Security researchers have tied some of these messages to platforms like Lucid and Darcula — services that specialize in phishing-as-a-service (PhaaS). Think of them like the Shopify for scammers: offering templates, tools, and messaging systems to bad actors.
These platforms are built to:
-
Automate massive message blasts.
-
Send encrypted messages that avoid carrier fees.
-
Help scammers track engagement and responses.
A recent report linked Lucid to similar campaigns, though no direct confirmation ties them to this E-ZPass wave. Still, the mechanics are strikingly similar.
FBI Raised the Alarm Last Year, But It’s Not Slowing Down
This scam isn’t exactly new. The FBI flagged it in April 2024, issuing guidance for people who might receive suspicious toll messages. But here’s the thing — despite the warning, it’s worse now.
Part of the issue? These messages keep changing. The urgency, the phrasing, even the toll agency being impersonated — all of it shifts constantly. It’s hard to pin down, and even harder to block.
Here’s what a few real examples look like, according to reports from BleepingComputer:
-
“You have an unpaid toll balance. Failure to pay by 04/04/25 will result in license suspension.”
-
“E-ZPass: Pay now to avoid late fees. Click the secure link.”
Even the URLs are crafted to mimic toll authority sites, swapping in slight changes that are easy to miss if you’re scanning quickly.
How to Protect Yourself — and What to Avoid Doing
If you get one of these messages, don’t panic — but don’t interact with it either. The FBI recommends filing a complaint at IC3.gov, but there are also some quick practical steps you can take right away.
First things first, don’t reply. Responding, even to say “Stop,” just confirms your number is active.
Here’s what cybersecurity experts say you should do:
-
Block the number or email address.
-
Report it to Apple if it came via iMessage.
-
Delete the message without clicking anything.
-
Check your actual toll account by logging into the official site directly.
Just for context, here’s a quick comparison of scam signs vs legit toll agency texts:
| Feature | Scam Texts | Real Toll Agency Messages |
|---|---|---|
| Sender | Random email or unknown contact | Official toll agency or short code |
| Link URL | Suspicious domain (e.g., ezpass-pay.net) | Verified domain (e.g., ezpassny.com) |
| Language | Threatening, urgent | Informative, clear |
| Response Prompt | Asks for replies to activate links | No replies needed |
So Why Hasn’t It Been Stopped Yet?
The short answer? It’s complicated. The scammers are exploiting the way modern messaging platforms are built.

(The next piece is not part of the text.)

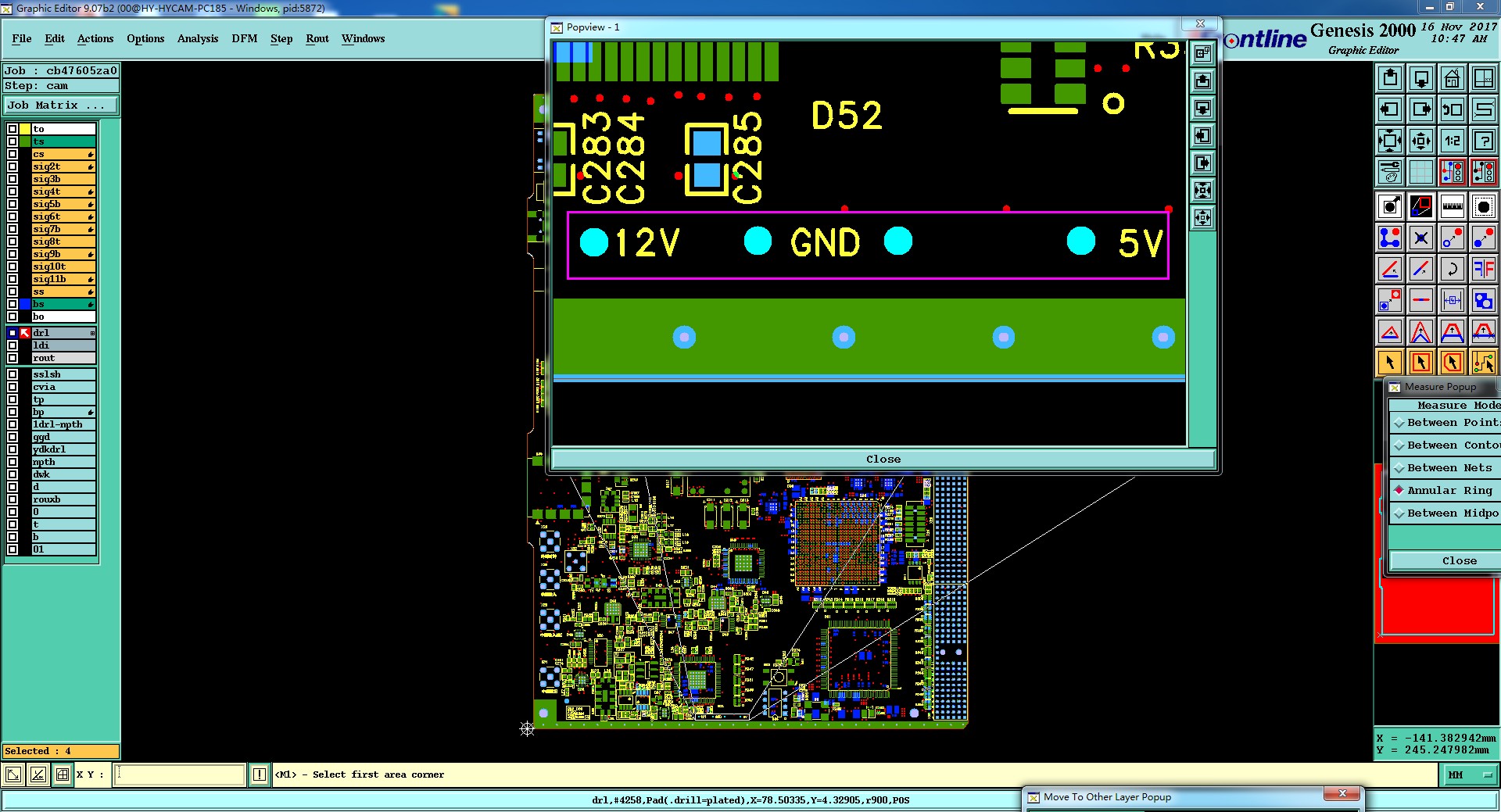This screenshot has height=812, width=1501.
Task: Click Close in the Measure Popup
Action: [x=1445, y=561]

iMessage, for instance, disables links from unknown senders — but if you respond, the app assumes you trust them. That’s how the link suddenly becomes clickable. It’s a loophole, and the bad guys know it.
There’s also the fact that encrypted messaging means these campaigns are tougher to trace. Unlike old-school SMS scams, there’s no easy digital breadcrumb trail for telecoms or law enforcement to follow.
One cybersecurity analyst BleepingComputer spoke to summed it up: “They’re organized, they’re evolving, and the barrier to entry has never been lower.”